I have extensive experience working with survivors of sexual assault, and physical and emotional abuse, as well as working with individuals who have faced their own, or a loved one’s, medical diagnosis or chronic illness. When painful emotions around such experiences go unaddressed they often find other, sometimes harmful, ways of making themselves known. Together we’ll sit in the discomfort of the emotions, and give them the space they’re deserving of and asking for. Telling your story can offer you the chance to regain, or perhaps gain for the first time, a sense of agency and self-understanding.

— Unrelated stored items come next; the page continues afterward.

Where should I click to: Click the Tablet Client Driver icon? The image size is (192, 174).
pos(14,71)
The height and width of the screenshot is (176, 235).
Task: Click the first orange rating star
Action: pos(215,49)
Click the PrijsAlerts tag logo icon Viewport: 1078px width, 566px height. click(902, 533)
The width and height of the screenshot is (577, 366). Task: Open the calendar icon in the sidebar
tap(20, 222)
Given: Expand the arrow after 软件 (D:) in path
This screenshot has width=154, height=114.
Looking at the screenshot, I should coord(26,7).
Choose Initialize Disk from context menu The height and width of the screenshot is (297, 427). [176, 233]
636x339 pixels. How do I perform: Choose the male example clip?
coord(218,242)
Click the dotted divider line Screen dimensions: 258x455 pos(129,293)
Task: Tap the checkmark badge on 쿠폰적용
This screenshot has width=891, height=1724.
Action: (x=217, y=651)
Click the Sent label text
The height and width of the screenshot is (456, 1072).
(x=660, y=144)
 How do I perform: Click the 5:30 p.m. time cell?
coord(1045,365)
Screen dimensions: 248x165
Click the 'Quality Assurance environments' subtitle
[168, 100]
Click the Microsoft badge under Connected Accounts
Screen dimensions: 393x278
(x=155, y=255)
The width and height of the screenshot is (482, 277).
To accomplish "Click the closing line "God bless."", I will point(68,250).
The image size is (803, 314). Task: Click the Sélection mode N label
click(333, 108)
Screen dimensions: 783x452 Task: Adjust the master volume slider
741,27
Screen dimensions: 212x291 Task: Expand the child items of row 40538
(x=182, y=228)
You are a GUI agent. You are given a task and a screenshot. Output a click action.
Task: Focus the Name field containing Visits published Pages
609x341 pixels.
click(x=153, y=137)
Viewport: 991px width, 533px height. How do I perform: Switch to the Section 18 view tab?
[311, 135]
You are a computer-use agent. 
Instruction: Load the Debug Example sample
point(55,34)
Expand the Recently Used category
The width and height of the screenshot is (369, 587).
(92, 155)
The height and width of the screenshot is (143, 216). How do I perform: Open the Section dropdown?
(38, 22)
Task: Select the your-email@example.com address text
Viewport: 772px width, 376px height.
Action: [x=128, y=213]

Our culture tends only to recognize death as a loss warranting grief, my understanding of grief is far more encompassing: grief is the emotional response to loss of any kind. This might mean the loss of a loved one, a relationship, a home, your health, or your identity. These experiences with loss change you, and can result in feelings of disconnectedness, confusion, and going through the motions. In our work together, we will make space for the varying, sometimes conflicting, emotions that define your individual grief experience. We will grieve who, or what, has been lost, and become acquainted with this new version of yourself that now exists.
Worry and despair can be incredibly isolating. You deserve to not experience that alone. Through consistent, compassionate and empathic support, we’ll work to understand your lived experience to learn how to best nurture what brings a greater sense of balance to your life. I frequently collaborate with other mental health and medical professionals to offer holistic care that treats you as a whole person, and not a diagnosis.